1. A rotary drill bit for drilling a hole in a subsurface formation, comprising:
a bit body having a leading cutting face and outer peripheral edges, the bit body including a plurality of radially extending ribs with a flow channel between adjacent ribs, the bit body further including a bit body flow path radially inward of the peripheral edges;
a plurality of cutting elements each fixedly mounted on a respective one of the plurality of radially extending ribs; and
a plurality of flow nozzles each in fluid communication with the bit body flow path for directing fluid to a respective one of the plurality of cutting elements to clean and cool the cutting element.
2. A rotary drill bit as defined in claim 1, wherein the plurality of cutting elements each mounted on a respective blade include face cutting elements for defining the leading cutting face substantially perpendicular to a bit centerline and side cutting elements adjacent the outer peripheral edges of the bit body.

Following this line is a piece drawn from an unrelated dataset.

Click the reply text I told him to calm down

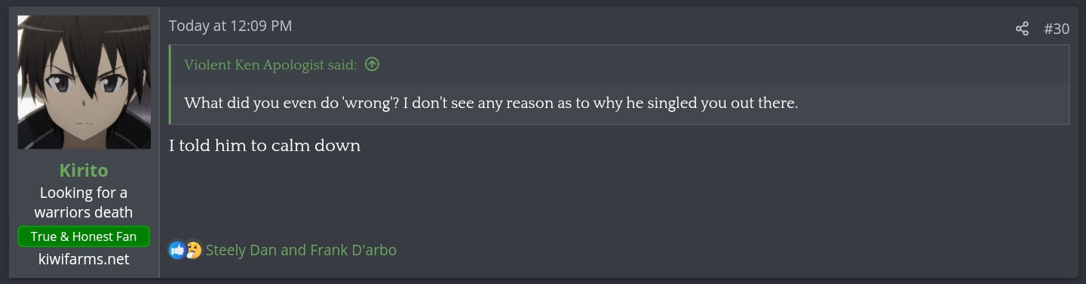pos(265,146)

3. A rotary drill bit as defined in claim 1, further comprising:
a manifold for receiving fluid flow from the bit body flow path and outputting flow through the plurality of flow nozzles to the respective plurality of cutting elements mounted on a respective rib.

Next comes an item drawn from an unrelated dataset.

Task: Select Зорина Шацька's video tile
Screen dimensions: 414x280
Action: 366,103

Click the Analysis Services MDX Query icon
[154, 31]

4. A rotary drill bit as defined in claim 3, wherein the manifold is provided for each of the plurality of radially extending ribs.

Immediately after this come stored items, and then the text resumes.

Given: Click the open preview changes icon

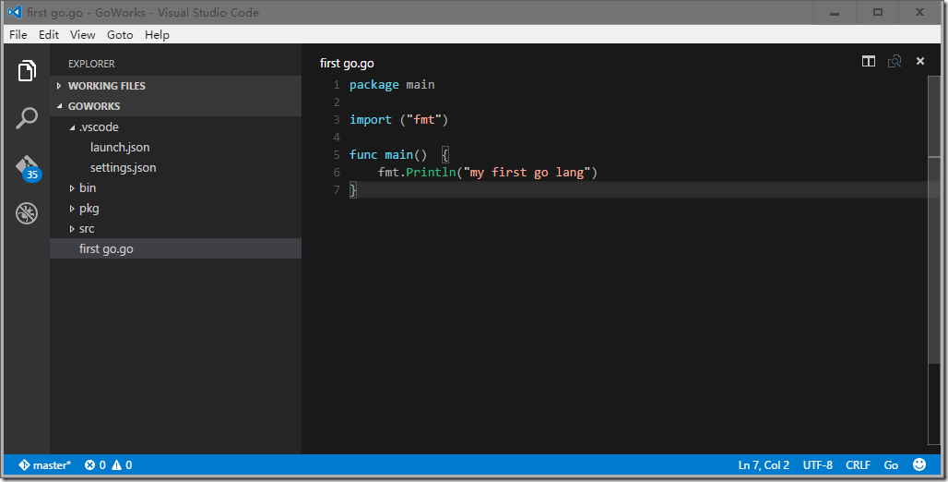Looking at the screenshot, I should (894, 62).
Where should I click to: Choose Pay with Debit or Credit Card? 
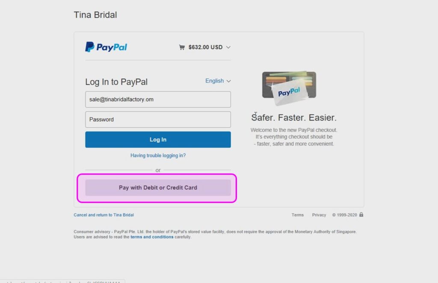click(158, 188)
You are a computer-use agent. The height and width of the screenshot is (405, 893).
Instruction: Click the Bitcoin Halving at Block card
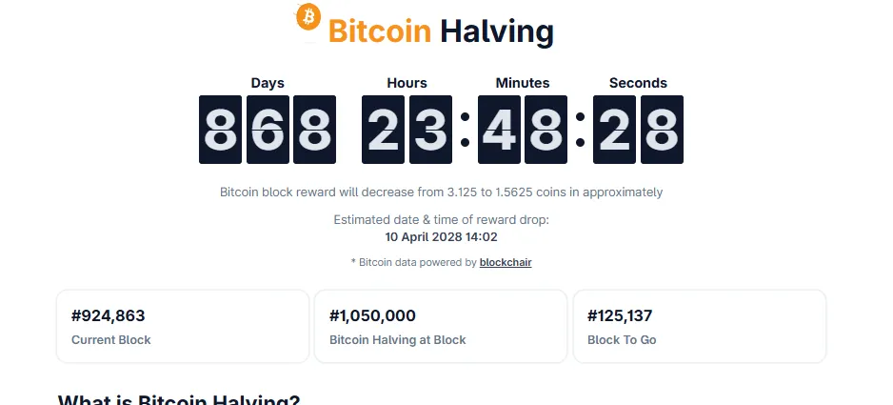coord(441,327)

5. A rotary drill bit as defined in claim 3, wherein the manifold positions each of the plurality of nozzles a substantially uniform distance from a respective cutting element.
6. A rotary drill bit as defined in claim 3, wherein the manifold positions each of the plurality of nozzles an increasing distance from a respective cutting element as a function of an increasing radial distance of a respective cutting element from a centerline of the bit.
7. A rotary drill bit as defined in claim 3, wherein the manifold is attached to the bit body.
8. A rotary drill bit as defined in claim 3, wherein a sidewall of the manifold is provided on an insert attached to the bit body.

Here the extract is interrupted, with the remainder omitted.